> _SUPPLIED MATERIAL_:
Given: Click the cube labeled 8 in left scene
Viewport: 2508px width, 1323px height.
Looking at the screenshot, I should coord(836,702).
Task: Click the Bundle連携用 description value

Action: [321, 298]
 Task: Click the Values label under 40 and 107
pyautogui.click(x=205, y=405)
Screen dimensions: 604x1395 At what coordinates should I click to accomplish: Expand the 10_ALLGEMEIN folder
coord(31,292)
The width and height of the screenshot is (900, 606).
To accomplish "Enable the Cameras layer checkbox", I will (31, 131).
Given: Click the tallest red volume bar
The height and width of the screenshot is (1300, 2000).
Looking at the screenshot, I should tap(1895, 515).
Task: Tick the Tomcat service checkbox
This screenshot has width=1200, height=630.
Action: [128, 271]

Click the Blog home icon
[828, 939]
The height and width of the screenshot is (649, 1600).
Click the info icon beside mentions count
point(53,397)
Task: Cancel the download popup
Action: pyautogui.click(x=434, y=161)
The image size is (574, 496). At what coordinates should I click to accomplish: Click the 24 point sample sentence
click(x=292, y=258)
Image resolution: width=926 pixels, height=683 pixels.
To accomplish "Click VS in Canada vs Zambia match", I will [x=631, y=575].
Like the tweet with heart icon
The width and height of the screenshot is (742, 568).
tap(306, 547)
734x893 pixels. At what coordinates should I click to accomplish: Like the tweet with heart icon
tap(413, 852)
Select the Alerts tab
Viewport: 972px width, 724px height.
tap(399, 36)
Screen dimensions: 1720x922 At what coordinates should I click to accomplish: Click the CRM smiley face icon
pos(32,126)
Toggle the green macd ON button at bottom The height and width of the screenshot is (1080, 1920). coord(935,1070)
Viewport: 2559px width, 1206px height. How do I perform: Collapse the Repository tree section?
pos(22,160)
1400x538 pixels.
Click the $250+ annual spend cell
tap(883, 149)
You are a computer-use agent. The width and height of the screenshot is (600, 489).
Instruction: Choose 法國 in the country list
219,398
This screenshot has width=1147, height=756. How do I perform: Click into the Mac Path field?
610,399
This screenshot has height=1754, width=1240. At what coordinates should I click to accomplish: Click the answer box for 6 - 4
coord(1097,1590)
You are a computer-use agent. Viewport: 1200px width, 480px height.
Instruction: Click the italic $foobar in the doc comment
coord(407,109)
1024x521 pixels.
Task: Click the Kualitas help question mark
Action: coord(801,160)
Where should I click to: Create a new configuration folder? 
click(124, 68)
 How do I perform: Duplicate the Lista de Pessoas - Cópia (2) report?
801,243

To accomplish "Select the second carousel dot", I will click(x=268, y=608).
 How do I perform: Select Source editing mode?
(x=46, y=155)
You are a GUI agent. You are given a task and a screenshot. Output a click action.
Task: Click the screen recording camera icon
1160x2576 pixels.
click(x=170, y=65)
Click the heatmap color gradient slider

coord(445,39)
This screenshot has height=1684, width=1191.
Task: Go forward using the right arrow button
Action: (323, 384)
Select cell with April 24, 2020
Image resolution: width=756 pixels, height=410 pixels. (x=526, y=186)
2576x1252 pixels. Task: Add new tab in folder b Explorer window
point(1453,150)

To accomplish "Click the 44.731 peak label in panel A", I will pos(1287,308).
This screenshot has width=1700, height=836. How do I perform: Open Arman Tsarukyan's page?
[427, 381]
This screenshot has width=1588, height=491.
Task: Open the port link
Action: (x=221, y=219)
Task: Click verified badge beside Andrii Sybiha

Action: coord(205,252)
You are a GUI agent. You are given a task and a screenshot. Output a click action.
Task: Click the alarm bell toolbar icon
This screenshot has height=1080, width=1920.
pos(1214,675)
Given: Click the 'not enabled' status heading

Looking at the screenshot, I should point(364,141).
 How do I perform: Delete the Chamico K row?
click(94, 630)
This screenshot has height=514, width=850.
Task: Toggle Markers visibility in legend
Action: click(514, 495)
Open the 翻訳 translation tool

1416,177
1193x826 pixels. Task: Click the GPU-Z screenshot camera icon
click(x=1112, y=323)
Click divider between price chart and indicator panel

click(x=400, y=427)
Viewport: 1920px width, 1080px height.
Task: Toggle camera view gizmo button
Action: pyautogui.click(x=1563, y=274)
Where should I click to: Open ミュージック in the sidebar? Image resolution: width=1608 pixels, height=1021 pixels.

> _WORK TO DO_: Duplicate the part of the records that opens with the line containing "The height and width of the screenshot is (649, 1600)." and closes with the line containing "coord(1097,1590)", keeping both of those lines.

> _REPLY TO THE EXERCISE_:
The height and width of the screenshot is (649, 1600).
Click the info icon beside mentions count
point(53,397)
Task: Cancel the download popup
Action: pyautogui.click(x=434, y=161)
The image size is (574, 496). At what coordinates should I click to accomplish: Click the 24 point sample sentence
click(x=292, y=258)
Image resolution: width=926 pixels, height=683 pixels.
To accomplish "Click VS in Canada vs Zambia match", I will [x=631, y=575].
Like the tweet with heart icon
The width and height of the screenshot is (742, 568).
tap(306, 547)
734x893 pixels. At what coordinates should I click to accomplish: Like the tweet with heart icon
tap(413, 852)
Select the Alerts tab
Viewport: 972px width, 724px height.
tap(399, 36)
Screen dimensions: 1720x922 At what coordinates should I click to accomplish: Click the CRM smiley face icon
pos(32,126)
Toggle the green macd ON button at bottom The height and width of the screenshot is (1080, 1920). coord(935,1070)
Viewport: 2559px width, 1206px height. How do I perform: Collapse the Repository tree section?
pos(22,160)
1400x538 pixels.
Click the $250+ annual spend cell
tap(883, 149)
You are a computer-use agent. The width and height of the screenshot is (600, 489).
Instruction: Choose 法國 in the country list
219,398
This screenshot has width=1147, height=756. How do I perform: Click into the Mac Path field?
610,399
This screenshot has height=1754, width=1240. At what coordinates should I click to accomplish: Click the answer box for 6 - 4
coord(1097,1590)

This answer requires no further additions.